100 yıl sembolik bir süre olsa da bir asır boyunca devam eden bir adalet arayışını simgeliyor. Büyük bir konferans ya da gösteri gibi birtakım geniş çaplı etkinlikler dışında, 2015’in önceki yıllardan ya da 2016 ve sonrasından farklı olacağından şüpheliyim. Tartışmalar, soykırımın tanınmasından yavaş yavaş da olsa tazminat gibi konulara doğru ilerlese de, Türkiye’nin, Osmanlı döneminde uygulanan Ermenileri yok etme politikalarının sorumluluğunu almamasından doğan adaletsizlik duygusu, Diaspora için asıl itici güç olmaya devam ediyor.
Türkiye’nin 1915 politikasındaki değişimi hakkında ne düşünüyorsunuz?

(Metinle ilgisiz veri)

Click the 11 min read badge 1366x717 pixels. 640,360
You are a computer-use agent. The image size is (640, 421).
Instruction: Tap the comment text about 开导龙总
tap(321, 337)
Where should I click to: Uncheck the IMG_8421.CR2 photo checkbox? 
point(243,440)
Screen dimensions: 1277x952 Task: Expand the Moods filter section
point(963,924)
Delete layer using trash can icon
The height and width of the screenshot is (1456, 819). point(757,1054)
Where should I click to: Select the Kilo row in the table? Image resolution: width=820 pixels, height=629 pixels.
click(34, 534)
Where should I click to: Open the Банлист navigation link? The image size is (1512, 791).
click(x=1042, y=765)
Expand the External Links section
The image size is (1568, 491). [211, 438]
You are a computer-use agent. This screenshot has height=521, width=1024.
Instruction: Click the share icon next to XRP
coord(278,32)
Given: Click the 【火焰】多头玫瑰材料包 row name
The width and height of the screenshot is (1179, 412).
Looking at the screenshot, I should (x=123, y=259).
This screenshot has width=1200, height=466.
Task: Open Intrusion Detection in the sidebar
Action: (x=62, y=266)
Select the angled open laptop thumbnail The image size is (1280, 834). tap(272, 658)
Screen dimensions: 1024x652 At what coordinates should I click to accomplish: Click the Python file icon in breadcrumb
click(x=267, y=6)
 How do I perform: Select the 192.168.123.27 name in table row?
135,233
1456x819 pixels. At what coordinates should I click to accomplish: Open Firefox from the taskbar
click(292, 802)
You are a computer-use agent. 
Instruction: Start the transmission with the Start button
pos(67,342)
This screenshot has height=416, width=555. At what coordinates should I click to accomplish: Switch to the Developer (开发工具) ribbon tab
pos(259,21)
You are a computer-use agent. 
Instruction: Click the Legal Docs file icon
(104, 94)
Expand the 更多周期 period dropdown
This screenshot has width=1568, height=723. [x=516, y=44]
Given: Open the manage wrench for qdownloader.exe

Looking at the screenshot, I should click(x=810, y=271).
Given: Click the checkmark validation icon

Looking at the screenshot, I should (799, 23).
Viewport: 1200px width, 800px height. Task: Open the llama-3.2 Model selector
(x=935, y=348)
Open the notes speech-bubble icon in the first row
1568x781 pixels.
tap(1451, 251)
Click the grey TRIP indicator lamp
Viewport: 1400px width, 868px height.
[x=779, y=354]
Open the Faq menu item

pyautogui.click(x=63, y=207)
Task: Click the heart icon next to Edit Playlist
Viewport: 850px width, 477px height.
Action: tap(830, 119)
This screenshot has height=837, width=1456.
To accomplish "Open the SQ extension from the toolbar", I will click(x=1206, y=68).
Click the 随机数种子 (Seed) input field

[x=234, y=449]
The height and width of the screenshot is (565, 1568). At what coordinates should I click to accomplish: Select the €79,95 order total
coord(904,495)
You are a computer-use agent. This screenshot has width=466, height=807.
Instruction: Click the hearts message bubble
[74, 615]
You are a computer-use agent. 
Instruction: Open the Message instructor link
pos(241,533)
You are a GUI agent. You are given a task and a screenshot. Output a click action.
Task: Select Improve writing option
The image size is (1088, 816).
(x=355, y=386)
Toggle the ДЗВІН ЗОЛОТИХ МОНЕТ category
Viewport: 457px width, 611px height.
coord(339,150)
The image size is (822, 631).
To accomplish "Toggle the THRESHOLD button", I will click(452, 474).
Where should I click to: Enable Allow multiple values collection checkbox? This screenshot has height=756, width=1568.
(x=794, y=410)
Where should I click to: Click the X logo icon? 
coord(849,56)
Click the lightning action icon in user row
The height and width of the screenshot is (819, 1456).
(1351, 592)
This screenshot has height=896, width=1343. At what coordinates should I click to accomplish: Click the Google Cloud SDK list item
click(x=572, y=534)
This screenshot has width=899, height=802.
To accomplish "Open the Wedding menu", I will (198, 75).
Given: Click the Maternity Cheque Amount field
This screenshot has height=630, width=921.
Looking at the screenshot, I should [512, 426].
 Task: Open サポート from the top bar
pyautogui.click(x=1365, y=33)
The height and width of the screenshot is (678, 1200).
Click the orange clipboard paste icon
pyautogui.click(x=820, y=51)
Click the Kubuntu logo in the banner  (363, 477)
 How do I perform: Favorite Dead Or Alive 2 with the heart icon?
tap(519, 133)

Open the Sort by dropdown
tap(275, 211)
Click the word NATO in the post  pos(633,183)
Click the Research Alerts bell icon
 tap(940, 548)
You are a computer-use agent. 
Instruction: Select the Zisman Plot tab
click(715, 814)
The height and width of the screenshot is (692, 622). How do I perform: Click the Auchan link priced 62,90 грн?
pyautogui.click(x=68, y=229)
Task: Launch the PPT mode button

TÜSİAD ve Boğaziçi Üniversitesi’nin ortaklaşa düzenlediği etkinliğe katıldıktan sonra, Türkiye’de, Diaspora’nın 2015’le ilgili taleplerini anlamaya yönelik ilgi olduğu izlenimini edindim. Başka bir deyişle, Türkiye’de, yaklaşan yüzüncü yıldönümüne doğru patlamanın şiddetini azaltabilir miyiz ya da en azından bu patlamaya karşı hazırlıklı olabilir miyiz endişesi var. Ermenistan ve Ermenilerin, Türkiye’den ne istediğini anlamaya dair büyük ilgi, geçtiğimiz on yılda Türkiye’de yaşanan değişim sürecinin bir parçası. ‘Soykırım’ kelimesini kullanmayı reddetmek gibi basmakalıp düşünceler ve koşullar devam ediyor olsa da Ermenilerle ve Ermenistan’la ilişkileri normalleştirmek için daha sahici bir çaba içinde olunduğu da görülüyor. Türkiye’nin karşısındaki zorluk, bunun nispeten yeni bir süreç olması ve gerek hükümetin, gerekse sivil toplumun büyük bir değişimden geçiyor olması. Ermenilerin tarafındaysa, Türkiye’nin bu meseleyle ilgili ağır adımlar atıyor olmasından kaynaklanan ve giderek artan bir sabırsızlık var. Dahası, Türkiye’nin attığı herhangi bir adım, Ermeniler tarafından genellikle yetersiz ve samimiyetsiz olarak görülüyor.
Asbed Kotchikian kimdir?
Profesör Asbed Kotchikian, Bentley Üniversitesi Küresel Çalışmalar Bölümü’nde 15 senedir Ortadoğu ve Sovyetler Birliği üzerine dersler veriyor. Bu iki bölgede de uzun süre yaşamış ve seyahatlerde bulunmuş olan Kotchikian, kimlik, ulus aşırı grupların (Diaspora) dönüşümü, küçük ve zayıf ülkelerin dış politikası, Ortadoğu ve Avrasya’daki bölgesel gelişmeler gibi konularda çok sayıda makale yazdı, dersler verdi ve konferanslar düzenledi. ‘Küçük Devletlerin Diyalektiği: Ermenistan ve Gürcistan’da Dış Politika Yapmak’ kitabının yazarı olan Asbed Kotchikian, şu an hakemli akademik bir dergi olan ‘Armenian Review’ün editörlüğünü yapıyor.